Action item: Give the data again, word for word.

Saved entries:
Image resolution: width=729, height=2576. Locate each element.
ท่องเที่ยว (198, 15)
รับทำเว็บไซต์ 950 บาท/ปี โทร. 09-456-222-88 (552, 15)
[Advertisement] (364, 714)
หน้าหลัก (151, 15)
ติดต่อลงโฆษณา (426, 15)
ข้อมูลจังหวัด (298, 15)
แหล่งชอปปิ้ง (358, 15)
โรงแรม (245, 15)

Exercise result:
Image resolution: width=729, height=2576. Locate each element.
ท่องเที่ยว (198, 15)
รับทำเว็บไซต์ 950 บาท/ปี โทร. 09-456-222-88 (552, 15)
[Advertisement] (364, 714)
หน้าหลัก (151, 15)
ติดต่อลงโฆษณา (426, 15)
ข้อมูลจังหวัด (298, 15)
แหล่งชอปปิ้ง (358, 15)
โรงแรม (245, 15)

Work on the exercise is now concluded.